Sulfonic Acid Derivatives in the Production of Stable Co-Amorphous Systems for Solubility Enhancement

•Sulfonic acid derivatives enabled the production of stable co-amorphous systems by salification.•The solubility of olanzapine increased up to 145 times in the co-amorphous systems.•Regardless of sulphonic used, solvent evaporation promoted the highest increase in drug solubility.•Co-amorphous olanzapine was significantly more stable than the amorphous drug.•Co-amorphization of olanzapine with saccharin as a co-former resulted in systems more stable than with cyclamic acid or acesulfame. Co-amorphization is a promising approach to stabilize drugs in the amorphous form. Olanzapine, a poorly water-soluble drug was used in this study. Sulfonic acids (saccharin, cyclamic acid and acesulfame), free and in salt forms, were used as co-formers and compared with carboxylic acids commonly used in the preparation of co-amorphous systems. Several manufacturing techniques were tested, and the co-amorphous systems characterized by differential scanning calorimetry, X-ray powder diffraction, thermogravimetry and Fourier-transform infrared spectroscopy. Free sulfonic acids produced co-amorphous systems with the drug, unlike their salts. Spectroscopy data suggests the formation of salts between olanzapine and the sulfonic acids, used as co-formers.
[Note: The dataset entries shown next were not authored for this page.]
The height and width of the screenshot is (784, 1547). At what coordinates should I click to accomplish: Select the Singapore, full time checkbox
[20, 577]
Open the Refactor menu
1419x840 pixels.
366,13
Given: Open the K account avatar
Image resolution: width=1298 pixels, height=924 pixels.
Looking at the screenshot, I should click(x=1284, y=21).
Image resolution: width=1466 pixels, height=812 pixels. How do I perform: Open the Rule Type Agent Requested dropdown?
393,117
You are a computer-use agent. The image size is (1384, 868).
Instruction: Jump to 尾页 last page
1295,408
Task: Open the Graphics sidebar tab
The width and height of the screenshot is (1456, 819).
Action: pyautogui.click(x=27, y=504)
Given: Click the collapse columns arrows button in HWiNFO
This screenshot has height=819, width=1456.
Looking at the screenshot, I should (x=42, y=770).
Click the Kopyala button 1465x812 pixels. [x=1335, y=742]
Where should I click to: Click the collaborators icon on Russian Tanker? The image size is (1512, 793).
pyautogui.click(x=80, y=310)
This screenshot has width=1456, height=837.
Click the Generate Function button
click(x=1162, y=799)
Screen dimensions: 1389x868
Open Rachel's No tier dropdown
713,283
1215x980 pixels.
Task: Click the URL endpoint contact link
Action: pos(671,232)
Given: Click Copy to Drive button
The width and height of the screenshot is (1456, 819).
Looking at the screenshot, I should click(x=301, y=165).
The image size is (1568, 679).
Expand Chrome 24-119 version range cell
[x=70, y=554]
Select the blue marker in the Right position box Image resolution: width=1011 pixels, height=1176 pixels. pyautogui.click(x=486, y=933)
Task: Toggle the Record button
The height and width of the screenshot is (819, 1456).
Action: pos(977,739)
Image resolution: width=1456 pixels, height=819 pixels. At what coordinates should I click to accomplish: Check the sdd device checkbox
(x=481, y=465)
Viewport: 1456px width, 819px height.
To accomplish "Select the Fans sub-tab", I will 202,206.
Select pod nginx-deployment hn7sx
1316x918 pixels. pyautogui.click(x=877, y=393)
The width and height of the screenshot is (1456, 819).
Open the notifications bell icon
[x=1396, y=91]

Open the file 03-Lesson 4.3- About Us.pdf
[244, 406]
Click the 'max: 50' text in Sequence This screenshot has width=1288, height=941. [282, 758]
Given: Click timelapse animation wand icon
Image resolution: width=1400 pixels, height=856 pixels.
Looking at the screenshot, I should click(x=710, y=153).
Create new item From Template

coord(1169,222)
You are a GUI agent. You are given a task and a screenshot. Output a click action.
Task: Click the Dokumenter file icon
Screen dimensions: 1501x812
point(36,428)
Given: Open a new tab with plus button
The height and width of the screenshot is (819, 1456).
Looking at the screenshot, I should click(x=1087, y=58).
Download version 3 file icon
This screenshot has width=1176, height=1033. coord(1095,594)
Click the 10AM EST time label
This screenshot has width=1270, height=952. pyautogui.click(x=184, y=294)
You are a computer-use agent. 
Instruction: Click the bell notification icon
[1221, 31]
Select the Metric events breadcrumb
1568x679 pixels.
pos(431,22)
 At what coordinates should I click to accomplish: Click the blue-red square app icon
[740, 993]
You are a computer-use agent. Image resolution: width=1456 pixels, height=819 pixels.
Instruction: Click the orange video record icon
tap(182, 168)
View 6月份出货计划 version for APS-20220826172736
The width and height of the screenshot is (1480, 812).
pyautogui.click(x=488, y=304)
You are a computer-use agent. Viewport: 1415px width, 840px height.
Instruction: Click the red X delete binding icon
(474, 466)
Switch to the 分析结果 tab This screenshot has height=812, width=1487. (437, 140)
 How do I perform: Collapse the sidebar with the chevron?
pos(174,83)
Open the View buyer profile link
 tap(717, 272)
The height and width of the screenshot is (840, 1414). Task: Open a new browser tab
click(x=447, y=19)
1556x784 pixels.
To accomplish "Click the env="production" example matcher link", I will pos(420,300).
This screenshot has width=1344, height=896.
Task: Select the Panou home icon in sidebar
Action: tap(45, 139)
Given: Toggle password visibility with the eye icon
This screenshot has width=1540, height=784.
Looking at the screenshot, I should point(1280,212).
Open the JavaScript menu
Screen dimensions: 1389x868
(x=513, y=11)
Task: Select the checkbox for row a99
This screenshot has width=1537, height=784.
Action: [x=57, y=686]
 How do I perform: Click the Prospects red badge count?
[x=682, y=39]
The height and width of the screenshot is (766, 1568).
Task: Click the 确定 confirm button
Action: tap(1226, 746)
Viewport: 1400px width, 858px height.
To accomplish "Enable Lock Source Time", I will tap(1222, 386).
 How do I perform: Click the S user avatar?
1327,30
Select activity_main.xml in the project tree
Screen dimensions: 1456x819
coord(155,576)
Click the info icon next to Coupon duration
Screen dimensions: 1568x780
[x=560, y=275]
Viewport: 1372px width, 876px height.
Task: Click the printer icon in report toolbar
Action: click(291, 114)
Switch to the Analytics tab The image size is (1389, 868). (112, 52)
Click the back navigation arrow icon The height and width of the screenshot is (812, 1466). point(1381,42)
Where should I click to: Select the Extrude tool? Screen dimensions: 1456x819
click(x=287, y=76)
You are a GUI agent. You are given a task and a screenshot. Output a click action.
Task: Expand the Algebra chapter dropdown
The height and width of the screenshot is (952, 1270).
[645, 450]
The co-amorphous system produced with saccharin by solvent evaporation, showed the most notable solubility enhancement (145 times). The stability of amorphous and co-amorphous olanzapine systems was assessed upon exposure to stress conditions during storage. Amorphized olanzapine readily reconverted back to the crystalline form while sulfonic acids:olanzapine co-amorphous were stable for up to 24 weeks in low/medium humidity conditions (11-75% RH). Results highlight the potential advantages offered by sulfonic acids as co-formers to produce stable and more soluble co-amorphous olanzapine. [Display omitted]